For pharmaceuticals it has been shown that incorporation into nanoparticle formulations can greatly influence the biodistribution (and hence toxicity) of included chemicals. Indeed the intention behind many such formulations is to facilitate drug delivery across tissue barriers. There is little evidence that the biodistribution of other chemicals not physically included in the original formulations, but accidentally present in the body at the same time as the nanoparticles, can be so influenced.

However there is at least a theoretical possibility that freshly generated nanoparticles with reactive surfaces could significantly bind and alter the biodistribution of other xenobiotics. Such effects would not represent nanoparticle toxicity per se, but would represent a consequence of co-exposure.

”Reactive surfaces could significantly bind and alter the biodistribution of other xenobiotics”

This is exactly what we’ve been talking about.  If, for instance, TCP would normally have to be ingested in quantity in order for its neurotoxic effect to establish damage in the human body, but instead was delivered directly to the brain via binding to nanoparticles, then we are talking about a whole new and potent delivery system of xenobiotics – One that would not require “massive quantities” to see effect.

So while it may not appear that enough xenobiotics were being introduced into your airplane cabin via the “bleed air”, the fact that nanoparticles can grab these toxins and upload them to the brain, bypassing normal avenues of immune response, changes the game completely.

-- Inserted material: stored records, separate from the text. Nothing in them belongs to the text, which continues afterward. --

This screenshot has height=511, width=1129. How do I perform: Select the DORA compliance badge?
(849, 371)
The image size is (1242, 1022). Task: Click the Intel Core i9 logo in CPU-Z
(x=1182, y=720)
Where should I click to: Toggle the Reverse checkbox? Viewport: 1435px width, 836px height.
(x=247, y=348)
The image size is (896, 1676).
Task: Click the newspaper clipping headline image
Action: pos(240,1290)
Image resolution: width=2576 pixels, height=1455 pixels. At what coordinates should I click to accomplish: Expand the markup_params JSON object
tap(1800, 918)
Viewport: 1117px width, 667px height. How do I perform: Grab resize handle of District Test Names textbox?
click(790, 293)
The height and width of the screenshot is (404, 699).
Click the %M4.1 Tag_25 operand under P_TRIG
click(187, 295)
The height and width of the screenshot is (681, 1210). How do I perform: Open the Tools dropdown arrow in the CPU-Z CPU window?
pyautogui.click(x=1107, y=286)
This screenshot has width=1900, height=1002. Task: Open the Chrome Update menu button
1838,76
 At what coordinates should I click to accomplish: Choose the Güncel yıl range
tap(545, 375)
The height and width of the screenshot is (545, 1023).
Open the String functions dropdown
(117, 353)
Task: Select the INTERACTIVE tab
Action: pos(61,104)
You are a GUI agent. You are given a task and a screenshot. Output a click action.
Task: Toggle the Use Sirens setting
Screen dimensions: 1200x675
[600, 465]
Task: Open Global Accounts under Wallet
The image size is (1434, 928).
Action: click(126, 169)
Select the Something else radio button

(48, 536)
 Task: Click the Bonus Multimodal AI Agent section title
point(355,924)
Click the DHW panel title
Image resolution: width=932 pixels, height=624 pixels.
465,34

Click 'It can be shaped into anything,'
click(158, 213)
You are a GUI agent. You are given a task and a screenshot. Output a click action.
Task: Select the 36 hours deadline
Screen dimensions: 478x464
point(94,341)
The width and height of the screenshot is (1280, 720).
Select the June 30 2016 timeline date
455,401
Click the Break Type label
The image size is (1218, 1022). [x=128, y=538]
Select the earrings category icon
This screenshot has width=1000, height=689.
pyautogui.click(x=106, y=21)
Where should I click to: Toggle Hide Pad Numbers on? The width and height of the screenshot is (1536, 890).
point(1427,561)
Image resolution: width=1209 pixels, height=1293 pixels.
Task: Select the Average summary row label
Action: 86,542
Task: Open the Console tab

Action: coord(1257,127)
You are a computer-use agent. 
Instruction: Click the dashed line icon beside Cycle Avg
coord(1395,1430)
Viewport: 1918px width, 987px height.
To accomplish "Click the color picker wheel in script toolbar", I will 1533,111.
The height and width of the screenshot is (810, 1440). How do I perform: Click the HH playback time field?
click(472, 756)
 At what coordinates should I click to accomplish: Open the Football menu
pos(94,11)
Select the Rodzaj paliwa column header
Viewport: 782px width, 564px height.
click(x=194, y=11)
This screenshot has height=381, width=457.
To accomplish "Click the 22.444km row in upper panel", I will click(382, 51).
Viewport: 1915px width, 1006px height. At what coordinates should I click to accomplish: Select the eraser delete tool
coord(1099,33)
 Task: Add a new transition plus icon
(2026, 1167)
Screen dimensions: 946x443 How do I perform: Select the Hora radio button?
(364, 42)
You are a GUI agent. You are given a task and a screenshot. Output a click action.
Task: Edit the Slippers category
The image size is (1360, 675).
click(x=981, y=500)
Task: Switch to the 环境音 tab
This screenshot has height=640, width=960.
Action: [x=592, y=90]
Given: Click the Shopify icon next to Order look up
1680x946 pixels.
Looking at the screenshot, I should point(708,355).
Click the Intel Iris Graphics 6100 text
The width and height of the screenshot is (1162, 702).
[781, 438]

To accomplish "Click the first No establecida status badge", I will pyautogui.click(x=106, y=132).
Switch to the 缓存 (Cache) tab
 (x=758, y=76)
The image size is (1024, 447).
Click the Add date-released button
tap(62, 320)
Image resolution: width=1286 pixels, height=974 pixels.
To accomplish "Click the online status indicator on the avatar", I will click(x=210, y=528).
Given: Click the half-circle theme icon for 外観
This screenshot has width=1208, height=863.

This is the exact same mechanism that we were talking about in the last blog, except that we were talking more about biotoxins from mold.  As Erik Johnson pointed out in one of his communications to the W.H.O., the Saratoga Springs manual noted surges of fungal pathogenesis that could not match what they knew about mycotoxins.  Dr. William Croft called the effects “radiomimetric”.  In the case of Aerotoxin illness, we have a different toxin possibly being subjected to the same hypothesis of delivery to the human brain as we did with mold toxins in the last article.

Dr. Sarah Myhill, CFS/ME expert in the UK, is also the medical advisor to the Aerotoxic Association.  She goes into more detail in her paper Aerotoxic Syndrome – The Poisoning of Airline Pilots, Cabin Crew, and Passengers, that is possible on any airflight, where she discusses the effects of bleed air and its contamination with not only TCP, but an accompanying range of volatile organic compounds and heavy metals from the engine itself. 

All of this is dire enough.  What we are proposing is simply the additional nanoparticle factor.  If we take what we already know about fume events and factor in the nanoparticle delivery-mechanism potential, we may be looking at a ready explanation for why toxic assault is happening at such increasingly devastating levels.

Again, this paradigm is not being proposed “instead of” XMRV, or instead of any other current pathogen trail.  There is no reason to think that there is only one dynamic at play here.

But Erik Johnson observed the effect of transcendent-toxic-pathogenesis at the inception of CFS, noted its uncanny similarity to Aerotoxic syndrome, and the application the nanopathology hypothesis appears to possess potential to demystify at least some portion of these otherwise inexplicable phenomena.

This effect still screams for research. It may be a dynamic that reaches far beyond CFS and encompasses a new look at human health issues on a very broad scale.